OpenVPN Mixing up Connections, possibly leaking unrelated address

joako

I have two sites and I'm trying to get everything fully redundant with multi-wan.

For the time being I am working on Site A before I move on to Site B.

Site A has two WAN connections and has an OpenVPN server for remote access. Site A also runs an OpenVPN client to Site B for site-to-site VPN.

I followed these instructions exactly: https://doc.pfsense.org/index.php/Multi-WAN_OpenVPN now when I attempt to establish a connection from a computer at site C it fails and I get this error in the OpenVPN client log:

Incoming packet rejected from [AF_INET]SITEB_WAN:1194[2], expected peer address: [AF_INET]SITEA_WAN2:1196 (allow this incoming source address/port by removing –remote or adding --float)

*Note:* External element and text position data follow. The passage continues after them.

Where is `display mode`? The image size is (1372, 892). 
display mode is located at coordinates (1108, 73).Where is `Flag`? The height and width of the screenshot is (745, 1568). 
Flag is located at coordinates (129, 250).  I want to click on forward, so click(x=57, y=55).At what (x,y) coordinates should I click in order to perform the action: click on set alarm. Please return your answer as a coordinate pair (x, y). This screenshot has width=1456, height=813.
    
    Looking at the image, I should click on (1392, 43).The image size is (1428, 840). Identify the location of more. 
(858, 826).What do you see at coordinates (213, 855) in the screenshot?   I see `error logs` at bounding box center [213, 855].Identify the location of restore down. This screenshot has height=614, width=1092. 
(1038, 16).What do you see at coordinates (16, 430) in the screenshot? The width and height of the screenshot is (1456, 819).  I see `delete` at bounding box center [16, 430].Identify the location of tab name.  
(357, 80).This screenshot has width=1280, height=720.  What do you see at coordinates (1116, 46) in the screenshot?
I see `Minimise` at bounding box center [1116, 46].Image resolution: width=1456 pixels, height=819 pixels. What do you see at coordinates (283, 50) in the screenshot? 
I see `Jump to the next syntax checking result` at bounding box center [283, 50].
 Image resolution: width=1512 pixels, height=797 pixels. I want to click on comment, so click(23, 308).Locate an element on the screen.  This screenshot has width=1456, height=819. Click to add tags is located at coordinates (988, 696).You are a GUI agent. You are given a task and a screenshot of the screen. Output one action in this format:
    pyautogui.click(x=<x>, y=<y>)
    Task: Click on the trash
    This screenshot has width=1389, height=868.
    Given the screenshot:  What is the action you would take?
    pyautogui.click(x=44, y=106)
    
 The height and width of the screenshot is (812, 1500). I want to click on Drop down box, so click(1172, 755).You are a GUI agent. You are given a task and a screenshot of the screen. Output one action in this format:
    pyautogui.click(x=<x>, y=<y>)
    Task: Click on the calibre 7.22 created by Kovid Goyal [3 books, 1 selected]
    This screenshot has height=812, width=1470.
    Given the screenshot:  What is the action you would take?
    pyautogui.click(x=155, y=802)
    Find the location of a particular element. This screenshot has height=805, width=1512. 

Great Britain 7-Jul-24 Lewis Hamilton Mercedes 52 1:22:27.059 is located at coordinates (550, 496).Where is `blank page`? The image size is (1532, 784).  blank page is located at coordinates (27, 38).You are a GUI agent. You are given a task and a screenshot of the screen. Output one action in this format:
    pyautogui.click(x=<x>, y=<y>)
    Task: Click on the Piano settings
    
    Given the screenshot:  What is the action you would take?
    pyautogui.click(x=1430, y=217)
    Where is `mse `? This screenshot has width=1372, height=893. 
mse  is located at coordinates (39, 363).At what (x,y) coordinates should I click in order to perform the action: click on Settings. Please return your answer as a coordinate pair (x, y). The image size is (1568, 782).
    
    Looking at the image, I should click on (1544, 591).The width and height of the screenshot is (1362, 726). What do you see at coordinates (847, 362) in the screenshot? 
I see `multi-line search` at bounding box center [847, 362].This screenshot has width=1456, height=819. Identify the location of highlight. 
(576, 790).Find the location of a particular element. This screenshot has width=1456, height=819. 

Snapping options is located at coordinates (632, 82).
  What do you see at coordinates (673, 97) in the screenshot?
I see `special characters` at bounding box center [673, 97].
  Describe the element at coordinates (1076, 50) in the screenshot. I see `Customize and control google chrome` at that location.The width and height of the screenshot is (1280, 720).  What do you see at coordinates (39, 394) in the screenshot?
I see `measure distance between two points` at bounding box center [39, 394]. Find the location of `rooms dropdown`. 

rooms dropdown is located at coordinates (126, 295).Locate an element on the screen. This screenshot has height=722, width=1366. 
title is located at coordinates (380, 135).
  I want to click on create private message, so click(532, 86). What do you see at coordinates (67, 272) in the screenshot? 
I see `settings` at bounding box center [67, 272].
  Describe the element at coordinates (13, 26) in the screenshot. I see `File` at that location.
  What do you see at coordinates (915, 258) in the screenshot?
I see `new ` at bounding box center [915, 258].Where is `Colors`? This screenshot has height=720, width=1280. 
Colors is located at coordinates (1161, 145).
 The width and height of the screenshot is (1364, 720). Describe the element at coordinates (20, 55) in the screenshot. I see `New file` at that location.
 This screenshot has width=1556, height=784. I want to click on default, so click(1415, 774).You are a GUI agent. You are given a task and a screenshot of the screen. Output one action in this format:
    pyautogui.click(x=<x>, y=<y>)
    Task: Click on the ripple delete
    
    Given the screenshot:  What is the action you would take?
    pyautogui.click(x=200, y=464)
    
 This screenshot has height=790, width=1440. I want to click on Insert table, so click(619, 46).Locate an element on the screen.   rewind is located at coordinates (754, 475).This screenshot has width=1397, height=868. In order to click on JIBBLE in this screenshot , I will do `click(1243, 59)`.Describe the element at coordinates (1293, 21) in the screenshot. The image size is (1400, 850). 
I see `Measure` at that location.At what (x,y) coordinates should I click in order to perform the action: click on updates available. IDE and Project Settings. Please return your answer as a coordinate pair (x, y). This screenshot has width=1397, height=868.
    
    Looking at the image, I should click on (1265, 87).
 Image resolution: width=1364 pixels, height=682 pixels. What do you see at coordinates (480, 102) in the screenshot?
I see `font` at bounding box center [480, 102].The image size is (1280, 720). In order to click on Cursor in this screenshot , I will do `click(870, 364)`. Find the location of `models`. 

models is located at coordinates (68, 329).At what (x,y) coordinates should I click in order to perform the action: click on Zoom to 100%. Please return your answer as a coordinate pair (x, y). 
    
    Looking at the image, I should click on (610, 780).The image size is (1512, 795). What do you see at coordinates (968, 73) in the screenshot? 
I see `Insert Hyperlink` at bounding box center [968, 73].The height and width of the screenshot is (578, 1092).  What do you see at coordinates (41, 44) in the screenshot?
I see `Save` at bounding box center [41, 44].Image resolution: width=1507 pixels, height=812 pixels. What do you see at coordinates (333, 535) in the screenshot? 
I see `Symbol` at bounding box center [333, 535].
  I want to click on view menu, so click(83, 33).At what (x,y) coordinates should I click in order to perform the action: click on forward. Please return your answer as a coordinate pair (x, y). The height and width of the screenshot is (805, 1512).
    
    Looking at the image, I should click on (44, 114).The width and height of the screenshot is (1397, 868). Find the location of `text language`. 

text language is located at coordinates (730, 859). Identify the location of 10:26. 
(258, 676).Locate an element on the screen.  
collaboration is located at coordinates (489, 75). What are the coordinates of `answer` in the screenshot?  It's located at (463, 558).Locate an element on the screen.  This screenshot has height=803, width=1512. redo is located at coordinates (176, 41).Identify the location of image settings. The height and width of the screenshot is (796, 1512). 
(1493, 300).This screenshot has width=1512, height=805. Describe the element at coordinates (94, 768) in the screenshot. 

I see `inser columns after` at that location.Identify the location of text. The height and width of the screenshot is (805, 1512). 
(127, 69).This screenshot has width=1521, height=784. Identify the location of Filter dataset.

If I add float to the configuration obviously I get TLS Error: local/remote TLS keys are out of sync: [AF_INET]SITEB_WAN:1194 because each OpenVPN sever uses different keys.

I really don't know what is going on. If I connect to Site A it should just be a connection to Site A – the OpenVPN client should never be aware of Site B's WAN IP.

jimp

Can you describe in more detail how you have the VPN(s) setup? Which specific OpenVPN modes, and how the client/server instances are arranged?